DOCUMENT PASSAGE
╭──

There are two parts to the network definition. The bottleneck is the basic module of the residual network, and Resnet50 is the entire network architecture, which corresponds to the network structure in the figure below. 

Note that when defining the residual block bottleneck, the jump-connected addition part of the shortcut cannot be written as out += shortcut . The specific reason is that the out must be saved for the gradient calculation of the backend, and += is an inplace operation that changes the variable.

If you use the inplace writing method, an error will be reported, and the error message is:

RuntimeError: one of the variables needed for gradient computation has been modified by an inplace operation:

3.2 Training

import torch
import torch.nn as nn
from torch.utils.data import DataLoader,Dataset
from Data import hand_pose
from Model import ResNet50, Bottleneck
import os


def main():
    # 1. load dataset
    root = "handpose_x_gesture_v1"
    batch_size = 64
    train_data = hand_pose(root, train=True)
    val_data = hand_pose(root, train=False)
    train_dataloader = DataLoader(train_data,batch_size=batch_size,shuffle=True)
    val_dataloader = DataLoader(val_data,batch_size=batch_size,shuffle=True)
    
    # 2. load model
    num_class = 14
    model = ResNet50(Bottleneck,[3,4,6,3], num_class)
    device = torch.device('cuda' if torch.cuda.is_available() else 'cpu')
    model = model.to(device)
    
    # 3. prepare super parameters
    criterion = nn.CrossEntropyLoss()
    learning_rate = 1e-3
    optimizer = torch.optim.Adam(model.parameters(), lr=learning_rate)
    epoch = 30

    # 4. train
    val_acc_list = []
    out_dir = "checkpoints/"
    if not os.path.exists(out_dir):
        os.makedirs(out_dir)
    for epoch in range(0, epoch):
        print('\nEpoch: %d' % (epoch + 1))
        model.train()
        sum_loss = 0.0
        correct = 0.0
        total = 0.0
        for batch_idx, (images, labels) in enumerate(train_dataloader):
            length = len(train_dataloader)
            images, labels = images.to(device), labels.to(device)
            optimizer.zero_grad()

╰──

DATA SHOWN
╭──

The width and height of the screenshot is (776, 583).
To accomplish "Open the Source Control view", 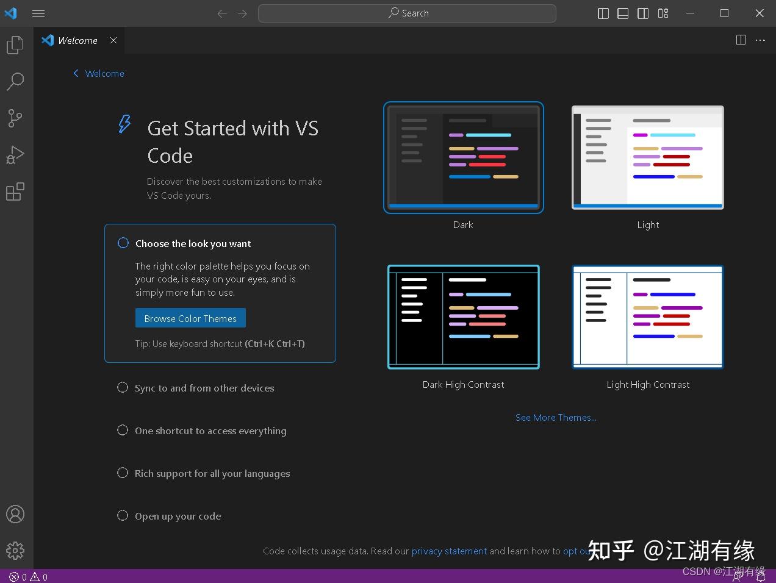I will click(x=15, y=118).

╰──

WHAT TO WORK ON
Condense the paragraph of the ResNet50 passage that opens with "Note that when defining" into a short bulleted list that keeps its main facts. The material is not needed for what follows.

RIGHT ANSWER
- In the residual block bottleneck, the shortcut addition must not be written as out += shortcut.
- The variable out has to be kept for the backend's gradient calculation.
- The += operator works in place and changes that variable.